If you’re stressed out, you might wonder what you can do for relief. You might have heard about stimulating the vagus nerve but are curious what that is exactly.

You’re in luck! Read this guide on the truth about stimulating the vagus nerve today.

The Benefits of Stimulating the Vagus Nerve

Vagus nerve stimulation requires the use of a device to send electrical impulses through the nerve. You can read about a TVNS device here. A vagus nerve stimulator is FDA-approved to treat depression and epilepsy.

The nerve runs on each side of your body from your brainstem through your abdomen and chest. A wire goes under your skin to connect the device to the left vagus nerve. Some countries allow stimulation devices that don’t require surgical implantation.

The vagus nerve helps you remain calm in stressful situations. If you have depression, you could be in constant fight or flight mode.

Some will use breathwork to stimulate the vagus nerve. It helps you regulate your stress response and could relieve anxiety.

The vagus nerve has a role in:

  • Taste
  • Speech
  • Breathing
  • Mood
  • Urine output
  • Digestion
  • Saliva and mucus production

How to Stimulate the Vagus Nerve

Besides vagus nerve stimulation therapy, there’s breathwork.

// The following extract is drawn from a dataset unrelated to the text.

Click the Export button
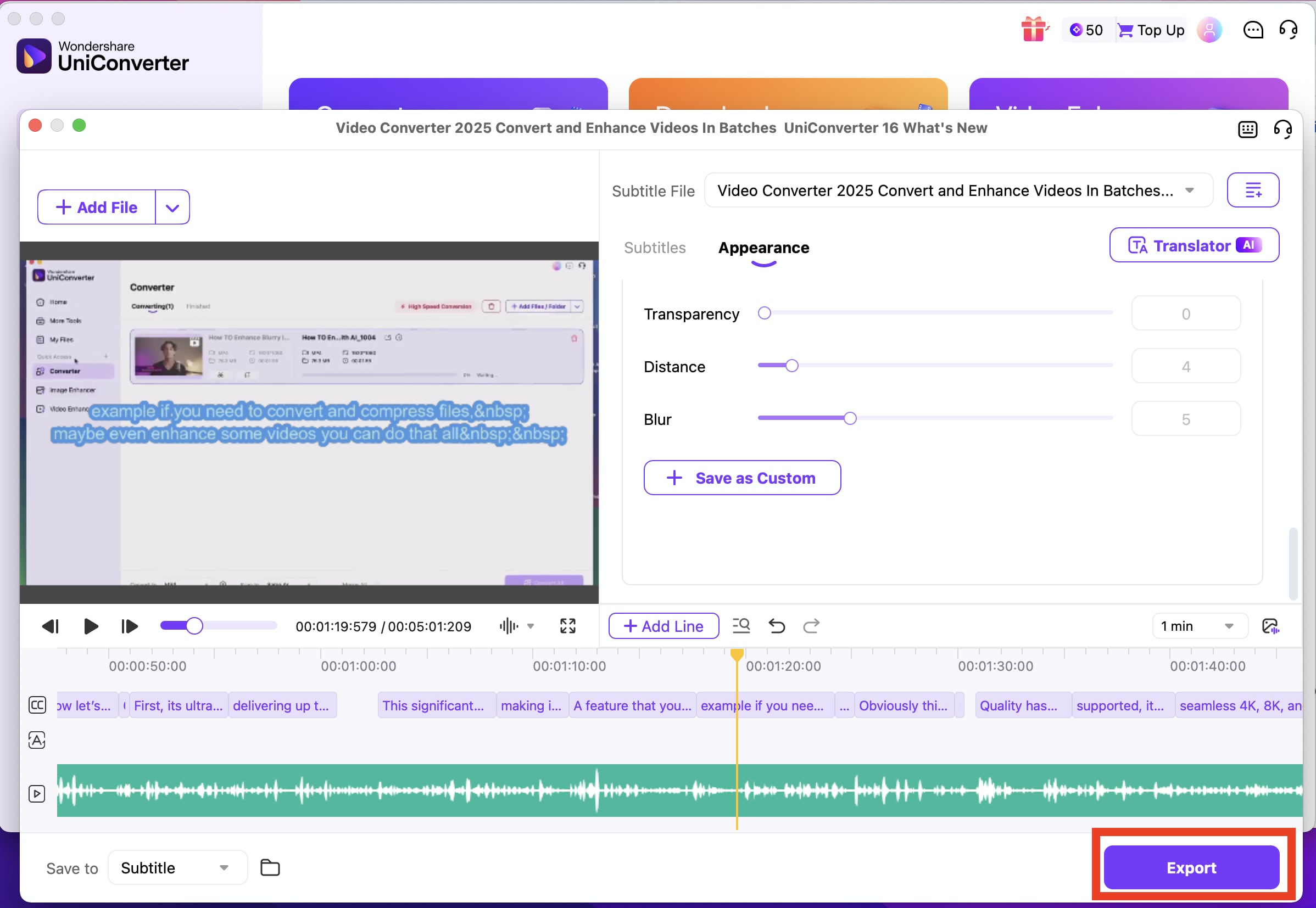This screenshot has width=1316, height=908. click(1191, 867)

This is where you take deep breaths, use yoga, and meditation.

Singing and humming are other methods to stimulate the vagus nerve. Gargling helps as well. Others claim that adding Omega 3 and probiotics to your diet could help.

Eat fiber-rich foods since it’ll help you feel full quicker. Exercise and foot massages could also help.

Use positive self-talk to encourage your confidence. Listen to ASMR (autonomous sensory meridian response) to relax.

It calms your nervous system since it works from your scalp to your spine. This could include listening to scratching, whispering, tapping, etc.

There are plenty of free videos on Youtube to check out. Even laughing could help stimulate the vagus nerve. Practice deep breaths from the belly and imagine your belly expanding.

Could the Stimulation of the Vagus Nerve Help?

While it’s cleared for depression and epilepsy, it’s not a cure-all. More research is needed about its effects on reducing your chances of stroke, heart disease, and other gastrointestinal conditions. While the vagus nerve stimulation reduces inflammation and these conditions are inflammatory, speak with your doctor.

Understanding How Stimulating the Vagus Nerve Works

After exploring this guide on how stimulating the vagus nerve works, you should have a better understanding of whether or not it’s right for you. Take your time speaking with your doctor to see if vagus nerve stimulation could help.